EXERCISE => Leave out all pictures while repeating the records exactly and completely.
Segment Start: DATA FOR REVIEW
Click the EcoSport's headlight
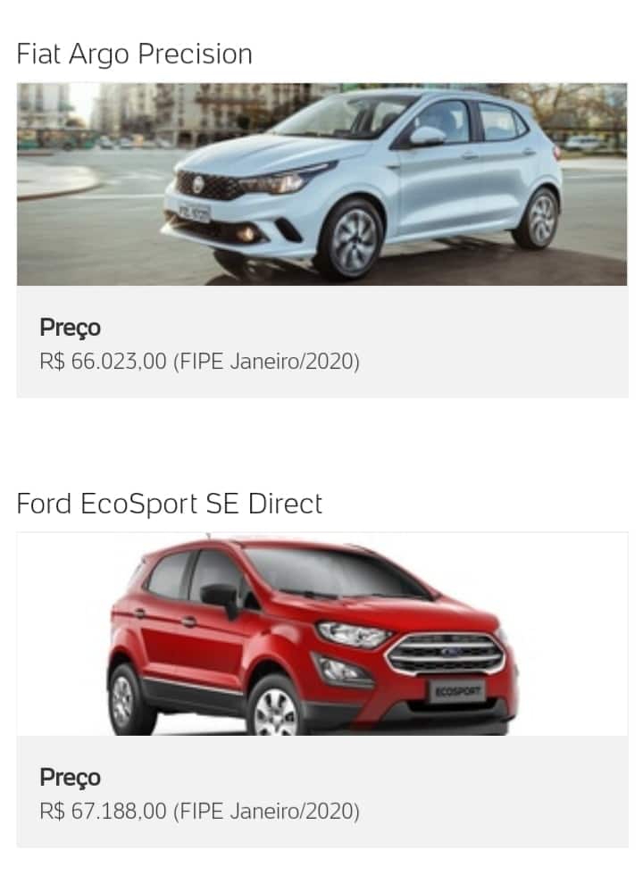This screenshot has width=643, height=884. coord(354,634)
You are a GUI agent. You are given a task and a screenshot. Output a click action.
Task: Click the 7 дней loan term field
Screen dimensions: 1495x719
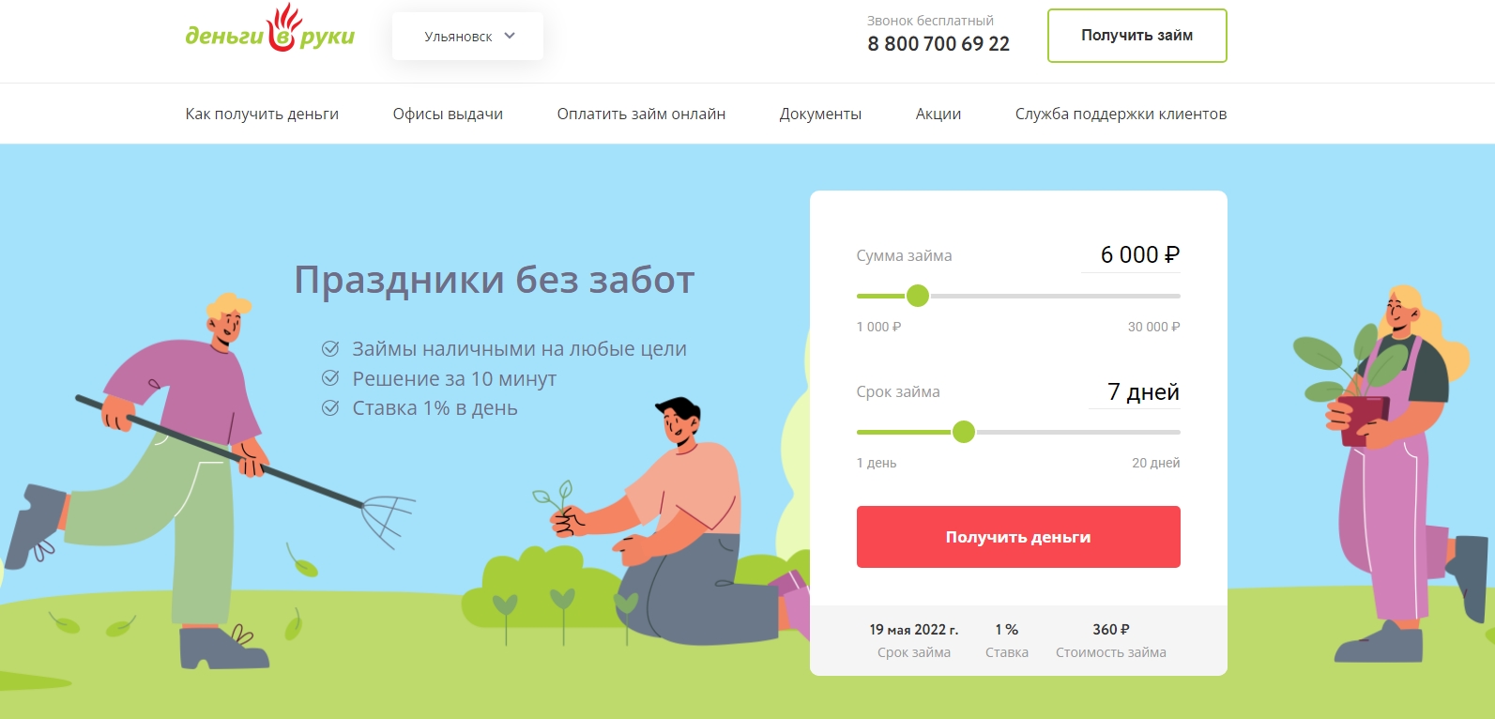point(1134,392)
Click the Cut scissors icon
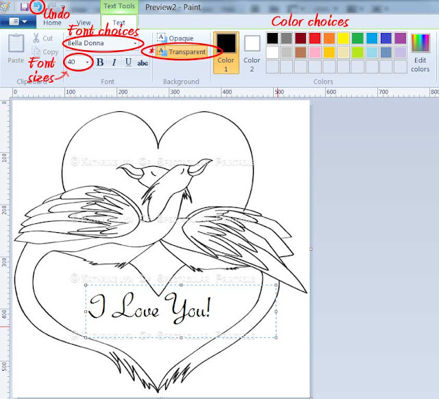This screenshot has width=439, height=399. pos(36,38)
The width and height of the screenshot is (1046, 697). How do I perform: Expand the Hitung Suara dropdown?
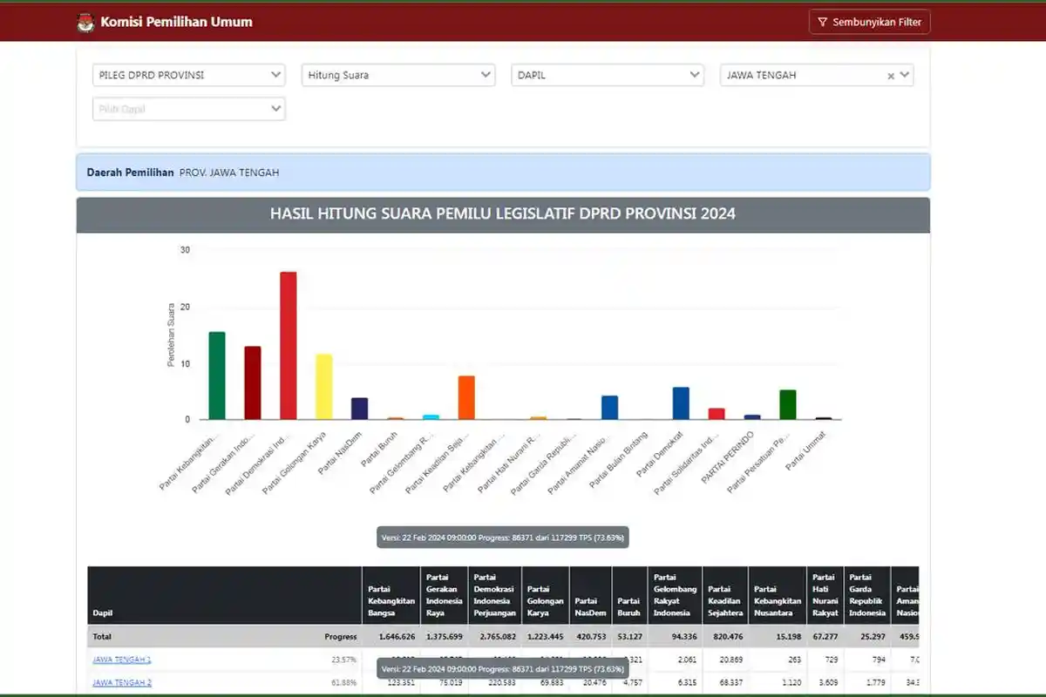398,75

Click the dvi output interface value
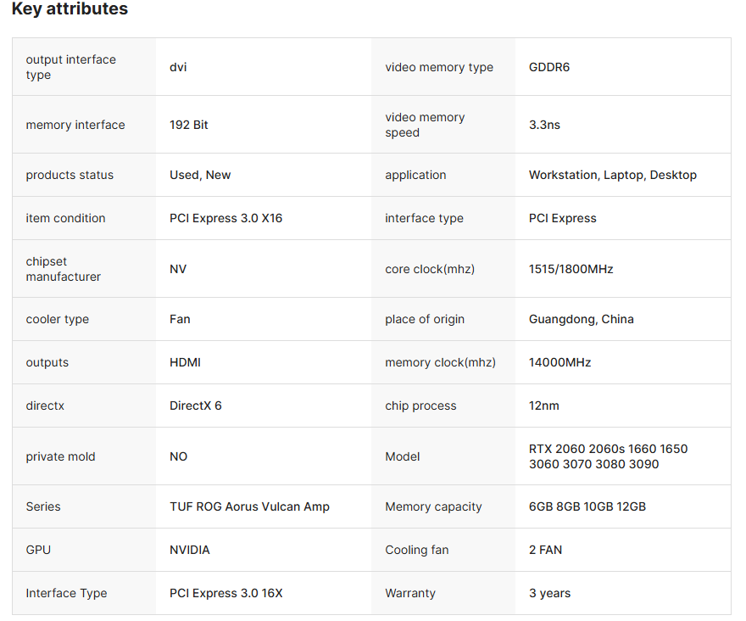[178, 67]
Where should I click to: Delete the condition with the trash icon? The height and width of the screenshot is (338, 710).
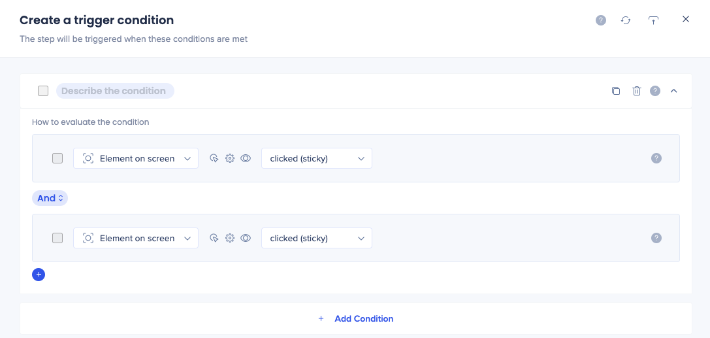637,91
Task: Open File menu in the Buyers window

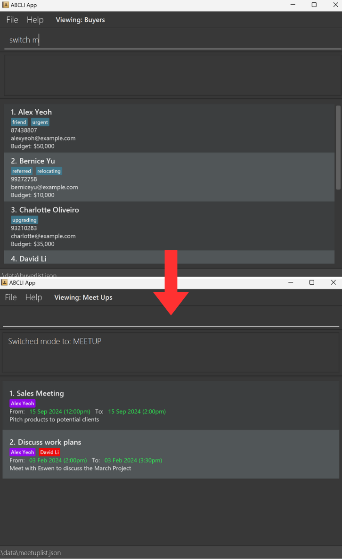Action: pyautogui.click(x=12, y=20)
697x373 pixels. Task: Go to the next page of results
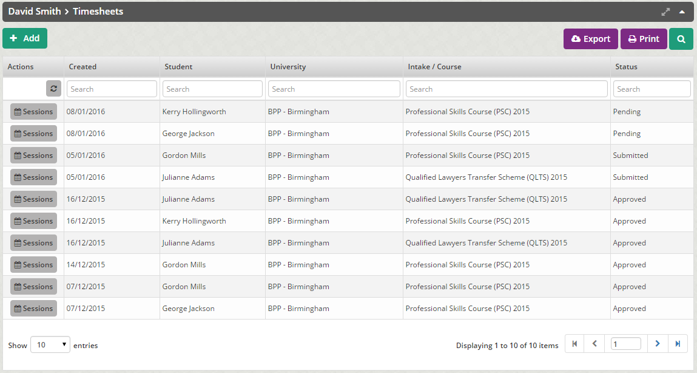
Segment End: DATA FOR REVIEW
ANSWER SPACE =>
Click the EcoSport's headlight
This screenshot has width=643, height=884. coord(354,634)
You are a GUI agent. You are given a task and a screenshot. Output a click action.
Task: Click the 7 дней loan term field
Screen dimensions: 1495x719
point(1134,392)
Click the Cut scissors icon
This screenshot has width=439, height=399. pos(36,38)
The width and height of the screenshot is (1046, 697). How do I perform: Expand the Hitung Suara dropdown?
398,75

Click the dvi output interface value
[178, 67]
Where should I click to: Delete the condition with the trash icon? The height and width of the screenshot is (338, 710).
637,91
Task: Open File menu in the Buyers window

Action: pyautogui.click(x=12, y=20)
697x373 pixels. Task: Go to the next page of results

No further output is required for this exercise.